# Part 1: Linear Regression with One Feature

## Stellar Luminosity as a Function of Mass

**Objective:** Model stellar luminosity L as a function of stellar mass M using linear regression:
$$\hat{L} = wM + b$$

where:
- $w$ is the weight
- $b$ is the bais
- $M$ is stellar mass in solar masses
- $L$ is luminosity in solar luminosities

We implement everything from first principles without using ML libraries.

## Setup

In [None]:
# Install required libraries (run this once if needed)
%pip install numpy pandas matplotlib

In [None]:
import numpy as np
import matplotlib.pyplot as plt
from mpl_toolkits.mplot3d import Axes3D 

## 1. Dataset Definition and Visualization

In [None]:
# Dataset: Stellar mass (M) and luminosity (L)
M = np.array([0.6, 0.8, 1.0, 1.2, 1.4, 1.6, 1.8, 2.0, 2.2, 2.4])
L = np.array([0.15, 0.35, 1.00, 2.30, 4.10, 7.00, 11.2, 17.5, 25.0, 35.0])

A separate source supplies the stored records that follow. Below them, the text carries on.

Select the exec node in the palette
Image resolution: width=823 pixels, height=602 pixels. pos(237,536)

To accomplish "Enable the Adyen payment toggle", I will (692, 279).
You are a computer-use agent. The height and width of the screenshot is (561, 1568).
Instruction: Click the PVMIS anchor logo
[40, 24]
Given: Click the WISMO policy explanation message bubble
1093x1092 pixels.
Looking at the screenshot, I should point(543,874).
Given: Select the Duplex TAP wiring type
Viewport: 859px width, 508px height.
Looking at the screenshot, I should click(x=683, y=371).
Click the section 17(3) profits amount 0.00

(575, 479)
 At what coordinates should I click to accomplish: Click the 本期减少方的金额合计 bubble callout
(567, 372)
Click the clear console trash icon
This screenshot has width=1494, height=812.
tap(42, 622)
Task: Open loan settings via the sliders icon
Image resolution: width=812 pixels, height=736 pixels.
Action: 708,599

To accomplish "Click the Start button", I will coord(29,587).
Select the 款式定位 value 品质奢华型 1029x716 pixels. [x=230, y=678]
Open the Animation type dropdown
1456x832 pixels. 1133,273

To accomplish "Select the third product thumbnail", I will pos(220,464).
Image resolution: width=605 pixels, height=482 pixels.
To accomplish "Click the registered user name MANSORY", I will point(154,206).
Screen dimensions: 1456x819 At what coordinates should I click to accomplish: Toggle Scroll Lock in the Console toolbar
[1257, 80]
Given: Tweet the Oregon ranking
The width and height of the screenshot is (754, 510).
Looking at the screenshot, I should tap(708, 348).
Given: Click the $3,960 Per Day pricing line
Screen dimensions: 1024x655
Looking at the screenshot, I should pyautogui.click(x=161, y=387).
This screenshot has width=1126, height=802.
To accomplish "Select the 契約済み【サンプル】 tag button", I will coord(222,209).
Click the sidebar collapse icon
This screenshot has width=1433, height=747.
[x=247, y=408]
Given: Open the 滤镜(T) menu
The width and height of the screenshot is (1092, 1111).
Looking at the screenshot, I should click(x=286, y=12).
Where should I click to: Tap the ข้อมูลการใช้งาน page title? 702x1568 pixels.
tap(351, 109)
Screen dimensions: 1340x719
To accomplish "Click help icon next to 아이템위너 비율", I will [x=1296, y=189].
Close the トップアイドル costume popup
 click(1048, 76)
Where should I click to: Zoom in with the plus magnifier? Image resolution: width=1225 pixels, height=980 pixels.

print(f"Dataset size: {len(M)} stellar observations")
print(f"Mass range: {M.min():.1f} - {M.max():.1f} M☉")
print(f"Luminosity range: {L.min():.2f} - {L.max():.2f} L☉")

In [None]:
# Visualize the dataset
plt.figure()
plt.scatter(M, L, color='blue', label='Data Points')
plt.xlabel('Mass (M☉)')
plt.ylabel('Luminosity (L☉)')
plt.title('Stellar Mass vs Luminosity')
plt.grid(True)
plt.show()
# Print dataset information
print('Dataset shape:', M.shape)
print('Number of samples:', len(M))

### Commentary on Linearity
The relationship between mass and luminosity is clearly non linear.
The luminosity increases dramatically as mass increases, suggesting an exponential or power-law relationship rather than linear. This is consistent with astrophysical theory: for main-sequence stars, luminosity approximately follows $L \propto M^{3}$ to $M^4$.

A linear model will therefore have systematic errors, underestimating luminosity at both low and high masses while overestimating in the middle range.

## 2. Model Definition and Loss Fuction

### Hypothesis Funcion
$$h(M, w, b) = wM + b$$

### Mean Squared Error Loss

$$J(w, b) = \frac{1}{2m} \sum_{i=1}^{m} (h(M^{(i)}, w, b) - L^{(i)})^2$$

where $m$ is the number of samples.

In [None]:
#  Hypothesis function: L_hat = w * M + b
def predict(M, w, b):
    return w * M + b

# Mean Squared Error computation
def compute_mse(M, L, w, b):
    m = len(M)
    L_hat = predict(M, w, b)
    errors = L_hat - L
    mse = (1 / (2 * m)) * np.sum(errors ** 2)
    return mse

#  Test with initial parameters
test_w, test_b = 0.0, 0.0

test_predictions = predict(M, test_w, test_b)
test_loss = compute_mse(M, L, test_w, test_b)

print(f"Initial MSE with w={test_w}, b={test_b}:")
print(f"Test predictions (first 3): {test_predictions[:3]}")
print(f"Test MSE loss: {test_loss:.4f}")

## 3. Cost Surface Visualization (Mandatory)

We evaluate $J(w, b)$ on a grid to understand the loss landscape.

In [None]:
# Define grid for w and b
w_vals = np.linspace(-5, 25, 100)
b_vals = np.linspace(-10, 10, 100)
W_grid, B_grid = np.meshgrid(w_vals, b_vals)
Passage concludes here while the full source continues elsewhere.